Colleen Buzby, Northwestern University
I am a project coordinator and curriculum developer in the Office of STEM Education Partnerships (OSEP) at Northwestern University. I work on the Watershed Dynamics project, an NSF-funded Earth Systems Science Project (ESSP) in partnership with the GLOBE (Global Learning and Observation to Benefit the Environment) Program Office. We have written high school curriculum materials that support student inquiry using desktop and web-based GIS software to explore data relevant to the water cycle. The project teaches students about the complexity of the water cycle and different variables that impact it. For the Water Availability unit, we built a custom web-GIS interface with the National Geographic FieldScope project to visualize and analyze geographic data. We wrote curriculum materials to help teachers and students investigate the nuances and complexities in the data, and understand that the water availability varies across the US and throughout the year.
In developing this project we worked closely with scientists to select a dataset that showed interdependent variables. We used the North American Regional Reanalysis data to show precipitation, evaporation, and surface runoff data. Students can analyze the data to find regions of high and low values, and regions where the values are not comparable. From here students are asked to identify additional inputs and outputs to the system they need to learn about.
We used the reanalysis data in an educational GIS, and made special modifications to enhance visualization and analysis. We used the FieldScope web-based GIS for easy remote access to the data. We also created map tables so that students could visualize multiple datasets that would obscure one another in a typical GIS screen. A mp table displays different datasets alongside one another and is linked, so that as you move one, the others move. This linking was useful because students can collect data at a single point from each map. Giving students this ability allows them the chance to draw conclusions from the data. In particular, they learn that the values in this dataset do not represent the complete water budget and they need to get more data to understand the big picture.

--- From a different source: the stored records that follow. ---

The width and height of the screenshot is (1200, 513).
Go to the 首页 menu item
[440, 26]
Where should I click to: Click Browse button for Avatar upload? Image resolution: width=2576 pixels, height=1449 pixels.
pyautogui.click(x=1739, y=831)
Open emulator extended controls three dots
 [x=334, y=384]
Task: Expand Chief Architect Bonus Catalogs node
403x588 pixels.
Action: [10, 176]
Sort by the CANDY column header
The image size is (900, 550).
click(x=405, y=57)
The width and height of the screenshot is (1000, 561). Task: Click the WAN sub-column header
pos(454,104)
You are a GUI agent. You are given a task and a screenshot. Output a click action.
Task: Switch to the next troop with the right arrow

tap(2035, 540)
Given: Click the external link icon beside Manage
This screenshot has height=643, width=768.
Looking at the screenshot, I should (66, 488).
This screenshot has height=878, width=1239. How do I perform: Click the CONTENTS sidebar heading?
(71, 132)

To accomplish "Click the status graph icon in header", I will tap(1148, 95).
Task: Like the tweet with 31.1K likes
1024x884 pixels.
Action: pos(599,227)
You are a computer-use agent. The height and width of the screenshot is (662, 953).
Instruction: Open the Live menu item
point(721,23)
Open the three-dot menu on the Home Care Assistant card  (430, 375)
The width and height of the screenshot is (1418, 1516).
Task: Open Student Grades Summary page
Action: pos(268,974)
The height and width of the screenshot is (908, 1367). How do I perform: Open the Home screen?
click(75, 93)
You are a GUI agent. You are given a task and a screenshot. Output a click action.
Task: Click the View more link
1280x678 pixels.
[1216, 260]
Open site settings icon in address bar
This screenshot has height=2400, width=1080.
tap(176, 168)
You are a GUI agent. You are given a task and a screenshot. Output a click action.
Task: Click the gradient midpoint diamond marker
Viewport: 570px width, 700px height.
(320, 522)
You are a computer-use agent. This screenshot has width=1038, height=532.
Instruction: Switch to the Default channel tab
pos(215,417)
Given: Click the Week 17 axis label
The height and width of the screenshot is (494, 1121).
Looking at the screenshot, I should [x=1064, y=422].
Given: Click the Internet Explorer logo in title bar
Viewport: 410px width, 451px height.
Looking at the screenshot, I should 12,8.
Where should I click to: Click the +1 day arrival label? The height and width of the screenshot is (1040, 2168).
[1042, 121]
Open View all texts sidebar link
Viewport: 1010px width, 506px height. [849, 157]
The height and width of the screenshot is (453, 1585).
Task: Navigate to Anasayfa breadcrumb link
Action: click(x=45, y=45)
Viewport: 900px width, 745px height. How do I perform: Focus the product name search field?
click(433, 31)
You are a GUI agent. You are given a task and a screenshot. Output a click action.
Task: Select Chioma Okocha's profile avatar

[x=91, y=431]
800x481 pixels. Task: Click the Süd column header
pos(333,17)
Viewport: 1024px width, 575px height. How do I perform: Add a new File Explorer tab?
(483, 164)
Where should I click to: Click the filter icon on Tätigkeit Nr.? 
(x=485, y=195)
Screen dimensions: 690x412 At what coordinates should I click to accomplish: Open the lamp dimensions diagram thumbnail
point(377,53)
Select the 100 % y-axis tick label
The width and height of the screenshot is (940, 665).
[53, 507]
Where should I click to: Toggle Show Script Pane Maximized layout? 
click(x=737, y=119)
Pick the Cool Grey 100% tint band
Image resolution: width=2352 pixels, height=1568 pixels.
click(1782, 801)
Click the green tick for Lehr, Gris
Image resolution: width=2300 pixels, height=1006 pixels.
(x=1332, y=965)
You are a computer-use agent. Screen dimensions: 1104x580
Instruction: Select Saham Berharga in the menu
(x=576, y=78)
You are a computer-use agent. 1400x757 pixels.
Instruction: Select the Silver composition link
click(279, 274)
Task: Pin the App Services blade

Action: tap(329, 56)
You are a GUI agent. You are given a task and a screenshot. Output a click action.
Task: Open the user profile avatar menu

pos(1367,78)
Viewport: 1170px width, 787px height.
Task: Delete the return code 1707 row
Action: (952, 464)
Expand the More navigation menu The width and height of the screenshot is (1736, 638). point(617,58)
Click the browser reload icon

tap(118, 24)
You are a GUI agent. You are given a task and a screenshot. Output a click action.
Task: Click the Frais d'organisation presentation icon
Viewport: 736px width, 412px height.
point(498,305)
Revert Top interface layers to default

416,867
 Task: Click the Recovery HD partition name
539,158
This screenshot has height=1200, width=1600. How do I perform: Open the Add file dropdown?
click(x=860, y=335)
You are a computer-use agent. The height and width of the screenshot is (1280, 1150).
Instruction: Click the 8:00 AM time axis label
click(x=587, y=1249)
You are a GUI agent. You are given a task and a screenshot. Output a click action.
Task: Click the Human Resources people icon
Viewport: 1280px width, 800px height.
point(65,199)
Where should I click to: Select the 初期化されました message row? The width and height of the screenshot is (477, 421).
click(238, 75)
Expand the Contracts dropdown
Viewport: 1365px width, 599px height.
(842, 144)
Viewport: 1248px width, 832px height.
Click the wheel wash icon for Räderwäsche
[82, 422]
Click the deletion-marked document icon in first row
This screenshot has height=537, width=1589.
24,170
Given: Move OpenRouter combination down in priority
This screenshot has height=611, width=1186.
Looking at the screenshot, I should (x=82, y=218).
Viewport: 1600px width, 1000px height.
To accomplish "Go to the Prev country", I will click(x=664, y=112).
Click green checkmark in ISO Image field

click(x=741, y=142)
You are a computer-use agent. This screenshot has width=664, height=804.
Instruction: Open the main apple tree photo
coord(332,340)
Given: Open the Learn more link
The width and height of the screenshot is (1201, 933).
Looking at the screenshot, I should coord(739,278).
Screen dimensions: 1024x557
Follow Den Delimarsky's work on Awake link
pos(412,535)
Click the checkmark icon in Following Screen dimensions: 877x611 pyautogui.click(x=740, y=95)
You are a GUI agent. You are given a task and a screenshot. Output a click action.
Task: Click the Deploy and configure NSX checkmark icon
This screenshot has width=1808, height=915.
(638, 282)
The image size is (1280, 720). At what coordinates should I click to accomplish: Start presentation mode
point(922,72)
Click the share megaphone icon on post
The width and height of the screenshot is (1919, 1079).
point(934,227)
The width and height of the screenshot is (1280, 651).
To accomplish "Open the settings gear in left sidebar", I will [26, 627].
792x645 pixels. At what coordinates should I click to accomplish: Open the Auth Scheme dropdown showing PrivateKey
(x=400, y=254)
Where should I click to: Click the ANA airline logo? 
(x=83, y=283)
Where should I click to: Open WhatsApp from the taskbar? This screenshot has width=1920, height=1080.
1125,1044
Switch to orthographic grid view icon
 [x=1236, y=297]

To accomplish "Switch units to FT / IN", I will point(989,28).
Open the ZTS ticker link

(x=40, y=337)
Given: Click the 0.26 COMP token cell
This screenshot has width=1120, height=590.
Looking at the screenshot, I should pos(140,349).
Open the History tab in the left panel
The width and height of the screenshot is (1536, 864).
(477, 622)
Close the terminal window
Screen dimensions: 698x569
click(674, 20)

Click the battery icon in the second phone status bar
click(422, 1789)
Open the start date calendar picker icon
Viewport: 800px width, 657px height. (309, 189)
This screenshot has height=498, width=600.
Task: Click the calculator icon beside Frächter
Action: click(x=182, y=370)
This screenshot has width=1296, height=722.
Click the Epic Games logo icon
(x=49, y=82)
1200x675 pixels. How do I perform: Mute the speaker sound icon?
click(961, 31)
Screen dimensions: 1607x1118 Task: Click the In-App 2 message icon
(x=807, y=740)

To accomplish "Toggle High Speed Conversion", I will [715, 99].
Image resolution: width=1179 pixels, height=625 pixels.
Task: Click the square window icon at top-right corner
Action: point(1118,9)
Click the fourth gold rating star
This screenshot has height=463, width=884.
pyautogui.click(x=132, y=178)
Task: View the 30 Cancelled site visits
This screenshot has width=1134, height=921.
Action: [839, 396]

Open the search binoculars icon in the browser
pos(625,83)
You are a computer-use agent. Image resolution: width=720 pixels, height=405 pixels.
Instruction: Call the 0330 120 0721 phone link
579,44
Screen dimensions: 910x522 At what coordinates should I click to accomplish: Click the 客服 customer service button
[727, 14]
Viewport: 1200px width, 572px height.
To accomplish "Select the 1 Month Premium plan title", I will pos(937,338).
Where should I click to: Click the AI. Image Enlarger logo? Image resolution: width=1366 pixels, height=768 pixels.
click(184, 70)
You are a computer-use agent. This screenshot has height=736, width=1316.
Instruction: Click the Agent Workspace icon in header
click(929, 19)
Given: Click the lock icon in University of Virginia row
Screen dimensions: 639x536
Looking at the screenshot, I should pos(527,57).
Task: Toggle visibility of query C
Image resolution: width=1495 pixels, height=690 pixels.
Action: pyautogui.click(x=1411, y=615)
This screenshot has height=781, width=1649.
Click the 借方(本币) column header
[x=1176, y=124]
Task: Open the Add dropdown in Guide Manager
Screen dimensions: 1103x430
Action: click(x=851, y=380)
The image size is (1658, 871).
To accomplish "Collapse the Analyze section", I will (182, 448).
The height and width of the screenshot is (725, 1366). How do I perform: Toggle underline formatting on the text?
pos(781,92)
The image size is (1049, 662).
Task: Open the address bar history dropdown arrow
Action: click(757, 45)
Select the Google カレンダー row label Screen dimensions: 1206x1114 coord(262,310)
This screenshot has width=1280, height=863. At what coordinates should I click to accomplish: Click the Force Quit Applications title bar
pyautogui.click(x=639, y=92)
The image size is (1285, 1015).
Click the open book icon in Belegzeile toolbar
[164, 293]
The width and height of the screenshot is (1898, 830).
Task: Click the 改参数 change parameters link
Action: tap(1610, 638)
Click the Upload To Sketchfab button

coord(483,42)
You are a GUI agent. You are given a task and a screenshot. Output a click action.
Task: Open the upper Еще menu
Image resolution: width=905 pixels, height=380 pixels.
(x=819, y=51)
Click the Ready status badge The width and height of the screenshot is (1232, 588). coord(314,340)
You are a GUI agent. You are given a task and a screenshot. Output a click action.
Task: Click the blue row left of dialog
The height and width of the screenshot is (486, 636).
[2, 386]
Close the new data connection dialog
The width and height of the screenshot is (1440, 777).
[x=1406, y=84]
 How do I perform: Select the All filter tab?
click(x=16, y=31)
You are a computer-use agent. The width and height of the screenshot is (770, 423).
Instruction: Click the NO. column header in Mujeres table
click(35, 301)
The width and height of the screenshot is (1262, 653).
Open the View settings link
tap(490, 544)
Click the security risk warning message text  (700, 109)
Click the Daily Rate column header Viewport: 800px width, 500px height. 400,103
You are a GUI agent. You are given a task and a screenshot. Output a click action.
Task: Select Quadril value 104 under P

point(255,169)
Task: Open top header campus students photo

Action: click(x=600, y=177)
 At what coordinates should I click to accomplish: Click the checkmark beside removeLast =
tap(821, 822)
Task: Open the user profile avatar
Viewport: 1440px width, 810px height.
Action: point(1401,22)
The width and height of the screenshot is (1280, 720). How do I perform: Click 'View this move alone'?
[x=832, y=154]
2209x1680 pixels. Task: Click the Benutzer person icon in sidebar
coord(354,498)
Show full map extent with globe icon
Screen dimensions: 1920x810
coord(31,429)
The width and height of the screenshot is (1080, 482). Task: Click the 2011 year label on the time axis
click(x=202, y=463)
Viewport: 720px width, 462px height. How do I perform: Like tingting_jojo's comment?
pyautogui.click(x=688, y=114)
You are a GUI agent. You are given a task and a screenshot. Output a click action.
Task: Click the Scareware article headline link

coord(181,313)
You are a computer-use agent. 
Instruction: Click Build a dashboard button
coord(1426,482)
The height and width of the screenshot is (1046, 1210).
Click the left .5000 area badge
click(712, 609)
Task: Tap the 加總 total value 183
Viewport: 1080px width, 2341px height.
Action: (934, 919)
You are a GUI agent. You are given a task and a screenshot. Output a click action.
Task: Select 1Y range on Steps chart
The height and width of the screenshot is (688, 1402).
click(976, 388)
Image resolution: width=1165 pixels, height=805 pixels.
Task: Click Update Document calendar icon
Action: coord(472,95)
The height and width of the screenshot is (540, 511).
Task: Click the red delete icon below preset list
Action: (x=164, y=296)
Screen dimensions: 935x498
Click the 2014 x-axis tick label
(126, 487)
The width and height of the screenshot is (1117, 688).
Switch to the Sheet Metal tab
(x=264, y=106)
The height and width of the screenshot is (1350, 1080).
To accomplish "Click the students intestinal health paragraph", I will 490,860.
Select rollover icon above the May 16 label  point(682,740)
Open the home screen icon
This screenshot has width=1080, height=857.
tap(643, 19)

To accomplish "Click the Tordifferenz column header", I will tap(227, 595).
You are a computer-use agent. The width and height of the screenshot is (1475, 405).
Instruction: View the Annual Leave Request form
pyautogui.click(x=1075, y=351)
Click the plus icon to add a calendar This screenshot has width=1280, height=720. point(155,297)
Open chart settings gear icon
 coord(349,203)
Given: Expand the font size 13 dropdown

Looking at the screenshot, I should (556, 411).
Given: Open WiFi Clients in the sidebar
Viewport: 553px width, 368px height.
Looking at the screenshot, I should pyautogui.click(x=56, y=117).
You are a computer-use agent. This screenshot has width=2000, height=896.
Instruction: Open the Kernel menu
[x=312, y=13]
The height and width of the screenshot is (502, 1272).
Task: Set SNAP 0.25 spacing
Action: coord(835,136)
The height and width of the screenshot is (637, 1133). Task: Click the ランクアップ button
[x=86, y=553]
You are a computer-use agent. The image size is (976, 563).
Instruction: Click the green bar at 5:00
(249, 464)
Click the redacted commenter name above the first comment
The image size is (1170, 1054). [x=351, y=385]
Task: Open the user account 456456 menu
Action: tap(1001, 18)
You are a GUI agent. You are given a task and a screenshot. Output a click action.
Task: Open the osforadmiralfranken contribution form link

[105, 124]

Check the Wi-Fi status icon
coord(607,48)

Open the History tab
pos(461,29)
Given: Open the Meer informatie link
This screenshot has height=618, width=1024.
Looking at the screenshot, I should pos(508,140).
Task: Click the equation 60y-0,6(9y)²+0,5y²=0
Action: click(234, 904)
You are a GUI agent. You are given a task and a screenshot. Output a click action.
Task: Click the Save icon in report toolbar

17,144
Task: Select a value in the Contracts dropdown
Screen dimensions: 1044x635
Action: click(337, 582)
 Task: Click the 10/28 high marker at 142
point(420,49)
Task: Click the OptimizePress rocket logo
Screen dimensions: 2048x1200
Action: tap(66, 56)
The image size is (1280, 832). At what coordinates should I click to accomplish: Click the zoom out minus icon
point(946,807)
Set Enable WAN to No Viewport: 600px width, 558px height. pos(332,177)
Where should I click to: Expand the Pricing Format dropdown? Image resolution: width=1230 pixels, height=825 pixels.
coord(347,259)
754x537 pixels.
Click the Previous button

Another aim of this project is to support teacher professional development. We want to support teachers so that they can use the tools and educational materials to study the Earth as a system. At workshops with high school teachers, we find they are looking for ways to connect this content to other units and draw connections. After teachers use the GIS tool, they brainstorm what other units they could incorporate these lessons into so that there is integration of the water cycle into other units. Teachers often suggest ecosystems and biomes connections, groundwater, and weather. At a teacher workshop on March 6, 2010, a teacher said, "it was nice to be able to brainstorm with other teachers about how they would use the curriculum in their classroom and bring in other concepts and ideas." Based on these observations, we believe that teachers are learning how to teach systems science and incorporate it into their classroom. Student data will need to be analyzed next.
This project is one example of the four Earth Systems Science Projects working with the GLOBE Program. Together these projects teach K-12 students about the processes of the Earth.
This work is supported in part by NASA and the National Science Foundation under NSF grant GEO-0627923. However, any opinions, findings, conclusions, and/or recommendations are those of the investigators and do not necessarily reflect the views of NASA or the Foundation.